# Negril.com Message Board Forums > Living in Jamaica >  Documentary on life in JA to be released on DVD & ITunes

## isthatuitsme

Hi all

found this news item and thought it might be interesting....link below with description of the documentary from news website

"The documentary "MAN FREE" directed by Kinsey Beck and produced by David Garonzik will be out and available on DVD and i-Ttunes this month. "MAN FREE", which takes a look into the lives of everyday Jamaicans as they fight politics, crime, drugs and more, is told through the people themselves. 
The film, which was shot mostly between 2003 and 2004, sheds light on real life in Jamaica, which is not all reggae and good times but a land full of conflict and struggle and a yearning for a better life. 
But through all the hardships, you come to realize Jamaicans are truly people of grace. 
"MAN FREE" is narrated by the late film director Perry Henzell and also includes the last documentary footage of him before he passed."

= = =

**What to do**:
1) Answer these questions about the forum post on the documentary:
(a) Who directed the documentary?
(b) Between which years was most of the film shot?
(c) Who narrates the documentary?
2) Print the part of the forum post on the documentary that begins at the words "## isthatuitsme" and stops after "people of grace.".
3) Carry on the forum post on the documentary from the point where it ends.

= = =

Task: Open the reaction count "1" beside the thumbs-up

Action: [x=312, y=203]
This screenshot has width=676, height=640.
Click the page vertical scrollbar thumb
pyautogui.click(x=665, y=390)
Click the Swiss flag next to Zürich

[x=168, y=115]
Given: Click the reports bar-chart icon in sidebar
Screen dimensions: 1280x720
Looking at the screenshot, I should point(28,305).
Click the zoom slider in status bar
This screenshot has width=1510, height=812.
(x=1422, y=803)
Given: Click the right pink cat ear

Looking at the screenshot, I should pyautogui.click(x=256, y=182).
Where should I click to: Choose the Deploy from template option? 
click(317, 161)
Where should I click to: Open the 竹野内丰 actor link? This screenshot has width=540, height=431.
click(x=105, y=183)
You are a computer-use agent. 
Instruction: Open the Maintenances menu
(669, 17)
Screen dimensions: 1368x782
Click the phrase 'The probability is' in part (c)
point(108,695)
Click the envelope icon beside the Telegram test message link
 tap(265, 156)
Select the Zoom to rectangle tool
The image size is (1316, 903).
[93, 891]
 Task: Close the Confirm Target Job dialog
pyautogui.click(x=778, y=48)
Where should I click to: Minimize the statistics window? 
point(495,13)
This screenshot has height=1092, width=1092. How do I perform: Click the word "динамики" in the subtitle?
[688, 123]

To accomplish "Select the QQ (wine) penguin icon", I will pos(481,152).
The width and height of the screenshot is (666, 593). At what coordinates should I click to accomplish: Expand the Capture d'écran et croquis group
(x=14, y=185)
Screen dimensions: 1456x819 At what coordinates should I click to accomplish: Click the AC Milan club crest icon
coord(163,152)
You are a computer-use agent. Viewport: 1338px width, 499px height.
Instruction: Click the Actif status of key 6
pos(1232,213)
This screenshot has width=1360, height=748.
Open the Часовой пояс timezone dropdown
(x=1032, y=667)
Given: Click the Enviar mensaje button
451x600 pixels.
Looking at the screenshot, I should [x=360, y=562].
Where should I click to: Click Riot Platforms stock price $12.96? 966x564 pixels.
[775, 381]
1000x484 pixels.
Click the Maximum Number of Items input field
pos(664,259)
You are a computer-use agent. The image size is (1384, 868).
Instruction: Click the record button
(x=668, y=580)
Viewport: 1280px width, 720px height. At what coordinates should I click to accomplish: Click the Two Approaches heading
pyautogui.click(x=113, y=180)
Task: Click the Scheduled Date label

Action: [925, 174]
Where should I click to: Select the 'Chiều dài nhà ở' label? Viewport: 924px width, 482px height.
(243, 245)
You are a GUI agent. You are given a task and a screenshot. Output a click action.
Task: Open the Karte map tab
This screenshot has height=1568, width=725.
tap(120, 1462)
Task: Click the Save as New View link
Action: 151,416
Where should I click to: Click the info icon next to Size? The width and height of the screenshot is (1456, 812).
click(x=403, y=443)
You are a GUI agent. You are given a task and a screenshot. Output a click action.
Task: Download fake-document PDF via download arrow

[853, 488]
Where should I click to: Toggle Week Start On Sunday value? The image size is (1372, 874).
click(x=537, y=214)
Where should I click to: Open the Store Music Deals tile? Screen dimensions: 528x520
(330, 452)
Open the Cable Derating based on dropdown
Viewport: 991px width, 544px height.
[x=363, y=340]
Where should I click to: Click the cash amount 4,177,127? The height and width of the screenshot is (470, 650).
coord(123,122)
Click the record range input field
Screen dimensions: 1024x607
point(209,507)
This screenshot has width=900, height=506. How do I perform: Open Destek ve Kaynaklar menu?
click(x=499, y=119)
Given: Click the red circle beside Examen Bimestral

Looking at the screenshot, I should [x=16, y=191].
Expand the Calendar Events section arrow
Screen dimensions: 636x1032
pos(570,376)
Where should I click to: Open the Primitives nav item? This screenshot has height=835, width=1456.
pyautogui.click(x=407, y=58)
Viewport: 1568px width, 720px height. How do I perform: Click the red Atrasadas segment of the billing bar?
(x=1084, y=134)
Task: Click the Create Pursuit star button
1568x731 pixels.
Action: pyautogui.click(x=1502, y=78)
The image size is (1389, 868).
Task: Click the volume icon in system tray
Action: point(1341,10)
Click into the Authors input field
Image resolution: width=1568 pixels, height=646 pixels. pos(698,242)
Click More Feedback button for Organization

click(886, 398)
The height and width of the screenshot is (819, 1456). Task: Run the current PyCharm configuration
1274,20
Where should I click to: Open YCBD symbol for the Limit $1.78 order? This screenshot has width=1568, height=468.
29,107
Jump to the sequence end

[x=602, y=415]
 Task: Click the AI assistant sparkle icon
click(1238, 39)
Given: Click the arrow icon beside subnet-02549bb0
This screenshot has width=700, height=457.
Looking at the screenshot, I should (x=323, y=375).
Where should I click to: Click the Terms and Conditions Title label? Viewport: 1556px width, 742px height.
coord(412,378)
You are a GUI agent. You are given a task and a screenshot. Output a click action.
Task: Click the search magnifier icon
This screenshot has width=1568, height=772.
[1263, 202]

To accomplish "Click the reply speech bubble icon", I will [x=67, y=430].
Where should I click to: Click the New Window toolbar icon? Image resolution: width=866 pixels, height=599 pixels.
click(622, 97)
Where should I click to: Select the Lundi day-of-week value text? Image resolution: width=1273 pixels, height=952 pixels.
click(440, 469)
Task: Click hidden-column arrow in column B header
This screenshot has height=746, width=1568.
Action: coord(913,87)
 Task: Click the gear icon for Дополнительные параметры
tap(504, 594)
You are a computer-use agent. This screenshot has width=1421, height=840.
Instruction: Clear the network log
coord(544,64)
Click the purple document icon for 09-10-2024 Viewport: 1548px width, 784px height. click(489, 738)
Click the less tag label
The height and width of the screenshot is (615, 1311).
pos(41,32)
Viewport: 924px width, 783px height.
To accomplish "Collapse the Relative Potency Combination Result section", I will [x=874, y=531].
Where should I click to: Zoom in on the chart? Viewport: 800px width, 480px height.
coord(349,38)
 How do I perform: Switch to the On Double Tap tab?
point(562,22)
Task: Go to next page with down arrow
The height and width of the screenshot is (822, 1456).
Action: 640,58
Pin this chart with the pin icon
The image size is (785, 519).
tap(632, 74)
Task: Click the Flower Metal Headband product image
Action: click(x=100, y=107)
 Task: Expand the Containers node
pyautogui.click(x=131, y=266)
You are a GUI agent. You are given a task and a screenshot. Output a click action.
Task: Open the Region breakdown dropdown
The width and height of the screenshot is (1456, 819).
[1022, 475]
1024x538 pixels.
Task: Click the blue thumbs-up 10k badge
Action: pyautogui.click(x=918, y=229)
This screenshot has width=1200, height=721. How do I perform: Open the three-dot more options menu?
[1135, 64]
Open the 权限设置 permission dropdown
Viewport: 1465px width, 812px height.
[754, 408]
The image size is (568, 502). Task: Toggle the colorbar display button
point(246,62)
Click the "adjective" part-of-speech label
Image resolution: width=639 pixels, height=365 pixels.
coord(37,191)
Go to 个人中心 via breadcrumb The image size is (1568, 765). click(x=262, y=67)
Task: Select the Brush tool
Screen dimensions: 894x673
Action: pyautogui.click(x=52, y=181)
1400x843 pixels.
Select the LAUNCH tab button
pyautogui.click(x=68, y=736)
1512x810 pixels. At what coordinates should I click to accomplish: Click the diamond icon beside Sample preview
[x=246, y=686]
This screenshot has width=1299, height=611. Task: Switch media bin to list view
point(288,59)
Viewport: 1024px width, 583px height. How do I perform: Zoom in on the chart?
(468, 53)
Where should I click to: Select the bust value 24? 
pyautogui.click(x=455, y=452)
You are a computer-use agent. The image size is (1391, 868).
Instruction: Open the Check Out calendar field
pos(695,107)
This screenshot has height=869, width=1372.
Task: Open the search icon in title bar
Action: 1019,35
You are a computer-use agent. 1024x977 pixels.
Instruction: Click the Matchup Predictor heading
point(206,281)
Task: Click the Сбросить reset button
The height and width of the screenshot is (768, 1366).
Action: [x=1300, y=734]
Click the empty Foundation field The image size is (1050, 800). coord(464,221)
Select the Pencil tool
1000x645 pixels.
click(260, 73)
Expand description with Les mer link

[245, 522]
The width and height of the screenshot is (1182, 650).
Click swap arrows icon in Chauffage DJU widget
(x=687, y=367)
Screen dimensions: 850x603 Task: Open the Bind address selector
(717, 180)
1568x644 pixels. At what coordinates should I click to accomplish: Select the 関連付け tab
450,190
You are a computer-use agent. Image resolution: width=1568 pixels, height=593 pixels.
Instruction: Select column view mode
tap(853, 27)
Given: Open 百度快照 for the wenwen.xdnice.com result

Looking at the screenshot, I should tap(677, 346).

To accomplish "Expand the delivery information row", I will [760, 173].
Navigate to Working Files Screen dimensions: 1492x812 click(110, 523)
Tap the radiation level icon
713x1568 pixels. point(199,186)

= = =

**Answers to the exercise**:
1)
(a) Kinsey Beck
(b) 2003 and 2004
(c) The late film director Perry Henzell

2)
## isthatuitsme

Hi all

found this news item and thought it might be interesting....link below with description of the documentary from news website

"The documentary "MAN FREE" directed by Kinsey Beck and produced by David Garonzik will be out and available on DVD and i-Ttunes this month. "MAN FREE", which takes a look into the lives of everyday Jamaicans as they fight politics, crime, drugs and more, is told through the people themselves. 
The film, which was shot mostly between 2003 and 2004, sheds light on real life in Jamaica, which is not all reggae and good times but a land full of conflict and struggle and a yearning for a better life. 
But through all the hardships, you come to realize Jamaicans are truly people of grace.

3)
http://rjrnewsonline.com/entertainme...e-released-dvd

T

----------


## jasperpso

this link includes a trailer..

http://jahkno.com/2011/09/29/man-fre...ember-release/

says it will be out on dvd in november

----------


## HedoScott

I bought the BlueRay. It is a great movie! Very well done. Much of it filmed in Negril and Sav.

----------


## sbeth

Can you purchase this on itunes? I saw something on one of those links for it that suggested it might be but when I searched itunes I couldn't find it. Perhaps I have the wrong keyword?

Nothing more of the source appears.